Write out every one of the saved entries below line for line, changing nothing.

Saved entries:

** START **

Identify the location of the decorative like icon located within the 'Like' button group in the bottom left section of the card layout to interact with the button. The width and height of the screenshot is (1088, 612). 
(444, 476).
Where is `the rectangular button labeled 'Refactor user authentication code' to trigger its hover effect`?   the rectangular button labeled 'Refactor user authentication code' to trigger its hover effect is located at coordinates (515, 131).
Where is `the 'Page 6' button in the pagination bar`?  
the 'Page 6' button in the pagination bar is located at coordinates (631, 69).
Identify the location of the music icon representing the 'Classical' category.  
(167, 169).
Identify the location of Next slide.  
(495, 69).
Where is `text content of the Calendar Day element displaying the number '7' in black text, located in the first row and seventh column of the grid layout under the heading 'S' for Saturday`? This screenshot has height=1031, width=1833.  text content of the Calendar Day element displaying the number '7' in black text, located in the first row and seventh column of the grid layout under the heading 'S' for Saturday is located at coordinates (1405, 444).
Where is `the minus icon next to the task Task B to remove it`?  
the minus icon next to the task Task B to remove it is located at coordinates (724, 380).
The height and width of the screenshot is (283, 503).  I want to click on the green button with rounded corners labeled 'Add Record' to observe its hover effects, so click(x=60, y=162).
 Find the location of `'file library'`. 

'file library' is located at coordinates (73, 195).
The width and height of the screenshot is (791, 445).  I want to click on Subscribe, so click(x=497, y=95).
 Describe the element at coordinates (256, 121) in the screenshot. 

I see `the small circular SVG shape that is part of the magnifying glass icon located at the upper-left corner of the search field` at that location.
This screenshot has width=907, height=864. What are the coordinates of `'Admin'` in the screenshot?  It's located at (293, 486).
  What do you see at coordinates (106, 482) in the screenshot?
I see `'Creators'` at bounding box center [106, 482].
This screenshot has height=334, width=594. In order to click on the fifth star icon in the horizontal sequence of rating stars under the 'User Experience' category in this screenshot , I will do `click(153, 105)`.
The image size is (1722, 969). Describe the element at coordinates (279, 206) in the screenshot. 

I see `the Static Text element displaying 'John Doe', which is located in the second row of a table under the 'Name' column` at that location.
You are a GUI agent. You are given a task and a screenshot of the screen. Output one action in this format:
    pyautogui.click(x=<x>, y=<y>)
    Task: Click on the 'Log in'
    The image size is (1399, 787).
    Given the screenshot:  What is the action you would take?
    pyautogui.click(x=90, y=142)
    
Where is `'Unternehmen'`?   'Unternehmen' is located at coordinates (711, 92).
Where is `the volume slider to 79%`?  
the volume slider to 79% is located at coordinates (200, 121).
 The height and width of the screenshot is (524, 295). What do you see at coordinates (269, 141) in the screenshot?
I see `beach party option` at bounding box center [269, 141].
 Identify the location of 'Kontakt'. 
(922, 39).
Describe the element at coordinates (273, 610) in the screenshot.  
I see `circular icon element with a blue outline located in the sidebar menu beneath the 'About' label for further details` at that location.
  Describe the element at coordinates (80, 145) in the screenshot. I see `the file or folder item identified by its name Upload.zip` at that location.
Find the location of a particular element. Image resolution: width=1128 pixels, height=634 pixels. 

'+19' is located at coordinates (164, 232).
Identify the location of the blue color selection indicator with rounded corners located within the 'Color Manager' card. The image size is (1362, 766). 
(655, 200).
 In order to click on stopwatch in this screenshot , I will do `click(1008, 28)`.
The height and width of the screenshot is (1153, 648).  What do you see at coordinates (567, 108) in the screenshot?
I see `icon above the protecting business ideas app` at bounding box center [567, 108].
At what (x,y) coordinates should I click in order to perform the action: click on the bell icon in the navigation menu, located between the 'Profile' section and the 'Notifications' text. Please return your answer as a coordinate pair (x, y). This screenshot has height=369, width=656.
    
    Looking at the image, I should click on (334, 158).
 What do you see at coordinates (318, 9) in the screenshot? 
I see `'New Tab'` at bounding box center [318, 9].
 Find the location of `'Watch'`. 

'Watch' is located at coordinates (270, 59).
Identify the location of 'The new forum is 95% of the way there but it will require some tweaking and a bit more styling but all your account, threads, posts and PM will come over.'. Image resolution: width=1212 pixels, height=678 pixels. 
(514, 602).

** END **

§ **Exercise answer**:
Identify the location of the decorative like icon located within the 'Like' button group in the bottom left section of the card layout to interact with the button. The width and height of the screenshot is (1088, 612). 
(444, 476).
Where is `the rectangular button labeled 'Refactor user authentication code' to trigger its hover effect`?   the rectangular button labeled 'Refactor user authentication code' to trigger its hover effect is located at coordinates (515, 131).
Where is `the 'Page 6' button in the pagination bar`?  
the 'Page 6' button in the pagination bar is located at coordinates (631, 69).
Identify the location of the music icon representing the 'Classical' category.  
(167, 169).
Identify the location of Next slide.  
(495, 69).
Where is `text content of the Calendar Day element displaying the number '7' in black text, located in the first row and seventh column of the grid layout under the heading 'S' for Saturday`? This screenshot has height=1031, width=1833.  text content of the Calendar Day element displaying the number '7' in black text, located in the first row and seventh column of the grid layout under the heading 'S' for Saturday is located at coordinates (1405, 444).
Where is `the minus icon next to the task Task B to remove it`?  
the minus icon next to the task Task B to remove it is located at coordinates (724, 380).
The height and width of the screenshot is (283, 503).  I want to click on the green button with rounded corners labeled 'Add Record' to observe its hover effects, so click(x=60, y=162).
 Find the location of `'file library'`. 

'file library' is located at coordinates (73, 195).
The width and height of the screenshot is (791, 445).  I want to click on Subscribe, so click(x=497, y=95).
 Describe the element at coordinates (256, 121) in the screenshot. 

I see `the small circular SVG shape that is part of the magnifying glass icon located at the upper-left corner of the search field` at that location.
This screenshot has width=907, height=864. What are the coordinates of `'Admin'` in the screenshot?  It's located at (293, 486).
  What do you see at coordinates (106, 482) in the screenshot?
I see `'Creators'` at bounding box center [106, 482].
This screenshot has height=334, width=594. In order to click on the fifth star icon in the horizontal sequence of rating stars under the 'User Experience' category in this screenshot , I will do `click(153, 105)`.
The image size is (1722, 969). Describe the element at coordinates (279, 206) in the screenshot. 

I see `the Static Text element displaying 'John Doe', which is located in the second row of a table under the 'Name' column` at that location.
You are a GUI agent. You are given a task and a screenshot of the screen. Output one action in this format:
    pyautogui.click(x=<x>, y=<y>)
    Task: Click on the 'Log in'
    The image size is (1399, 787).
    Given the screenshot:  What is the action you would take?
    pyautogui.click(x=90, y=142)
    
Where is `'Unternehmen'`?   'Unternehmen' is located at coordinates (711, 92).
Where is `the volume slider to 79%`?  
the volume slider to 79% is located at coordinates (200, 121).
 The height and width of the screenshot is (524, 295). What do you see at coordinates (269, 141) in the screenshot?
I see `beach party option` at bounding box center [269, 141].
 Identify the location of 'Kontakt'. 
(922, 39).
Describe the element at coordinates (273, 610) in the screenshot.  
I see `circular icon element with a blue outline located in the sidebar menu beneath the 'About' label for further details` at that location.
  Describe the element at coordinates (80, 145) in the screenshot. I see `the file or folder item identified by its name Upload.zip` at that location.
Find the location of a particular element. Image resolution: width=1128 pixels, height=634 pixels. 

'+19' is located at coordinates (164, 232).
Identify the location of the blue color selection indicator with rounded corners located within the 'Color Manager' card. The image size is (1362, 766). 
(655, 200).
 In order to click on stopwatch in this screenshot , I will do `click(1008, 28)`.
The height and width of the screenshot is (1153, 648).  What do you see at coordinates (567, 108) in the screenshot?
I see `icon above the protecting business ideas app` at bounding box center [567, 108].
At what (x,y) coordinates should I click in order to perform the action: click on the bell icon in the navigation menu, located between the 'Profile' section and the 'Notifications' text. Please return your answer as a coordinate pair (x, y). This screenshot has height=369, width=656.
    
    Looking at the image, I should click on (334, 158).
 What do you see at coordinates (318, 9) in the screenshot? 
I see `'New Tab'` at bounding box center [318, 9].
 Find the location of `'Watch'`. 

'Watch' is located at coordinates (270, 59).
Identify the location of 'The new forum is 95% of the way there but it will require some tweaking and a bit more styling but all your account, threads, posts and PM will come over.'. Image resolution: width=1212 pixels, height=678 pixels. 
(514, 602).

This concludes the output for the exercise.